Text passage: Begin

You are starting with a false assumption. You state that sex is determined genetically. It is not, not even in humans. The default sex in humans is female. To get a male, the default structures have to be modified and transformed. A long process of links and dependencies have to occur before the fetus becomes completely male. In the absence of any of these steps, the process reverts back to the default female.
Human sexuality is determined hormonaly, after the zygote starts developing. What is determined genetically is what hormones will be produced in utero in the first few hours, but these are not absolute. The default sex of humans is female. If after those first few hours, the process of masculinizing is not started, you get a female. Any interruptions in the process, you get feminization. There are many other factors besides the and Y chromosome that come into play. The sex of humans can theoretically entirely be determined in the complete absence of the X and Y chromosome. In fact' many researchers posit that the Y chromosome in humans may eventually completely disappear. It is pretty useless. It will be replaced by a standardized fully functional X chromosome. There are mammalian species in which this has happened. The sex of the offspring is determined by other genetic factors besides the Y chromosome.
In order for a genetic system to work, there needs to be a default setting. Nature seems to prefer the offspring-producing 'egg' sex as the default. That makes sense as a fail-safe mechanism. If all else fails, what is left will still be able to produce offspring. Genetic donor sexes are really not needed. They just provide extra genetic material for the sake of diversity. And genetic material can be provided by means other than sperm.
However many 'sexes' you have, somehow there has to be a process for one form to carry the offspring. Unless, of course, the 'egg' is simply deposited and abandoned, in the hopes that it is fertilized. The 'sex act' would not be between two members of the species, but would be something done over the egg. In which case, any gender can deposit the egg, and any gender can add genetic material to fertilize it. Gender becomes something other than sexual determination.
But if you stick to an exclusively gamete-determined sexual identification, you need to determine which gamete produces the genetic contributor, which gamete produces the offspring carrier, and, well, what IS the third one? Nature has a habit of making the third one 'neutral' (that is, incapable of egg OR sperm production).

Text passage: End
Given information: Begin

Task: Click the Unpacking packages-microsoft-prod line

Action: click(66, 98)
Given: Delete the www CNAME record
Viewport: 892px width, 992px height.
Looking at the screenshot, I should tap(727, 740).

Given information: End

> _Set of tasks_
1 - Edit the passage on sex determination between "But if you stick" and "OR sperm production).", inclusive, so that "genetic contributor" becomes "genetic donor".
2 - Please carry on the passage on sex determination from the point where it stops.

> _Answers below_
1 -
But if you stick to an exclusively gamete-determined sexual identification, you need to determine which gamete produces the genetic donor, which gamete produces the offspring carrier, and, well, what IS the third one? Nature has a habit of making the third one 'neutral' (that is, incapable of egg OR sperm production).

2 -
So however you decide to do it, you will not end up with three 'reproducing sexual genders', you will end up with three different'functional genders' at a minimum, and maybe up to 6 combinations of X, Y, and Z. (Even more, if you specify that THREE gametes have to be donated. That is, viable offspring need a gamete from each of three different donors. So you need, for instance, XXY or XZY or ZZZ. This gives a possible 10 unique combinations. But now you have to decide which combinations are genetic donors, and which combinations are offspring carriers. There is perhaps no neutral, if it takes three gametes to produce a viable offspring). That is, it might result in functional genders of perhaps worker, leader, builder, reproducer and so forth. (Workers, for instance, might have more hands, leaders might have a bigger brain, and builders might have more legs). The only feasible purpose of having three form identifier gametes is to produce a different species functional forms for a different function.
Nature seems to prefer that, in such cases, one or more forms are infertile and incapable of reproducing. So your third 'gender' would probably be 'neutral'. You can definitely see the complications of this being left up to genetics, and not environmental, conditions. Species reproduction is now invested in only one of three identifications. If left only to the probability of mating, either that third is very prolific, or species numbers would decline.
So your answer is that you really need to re-think what your objective is in having three gametes.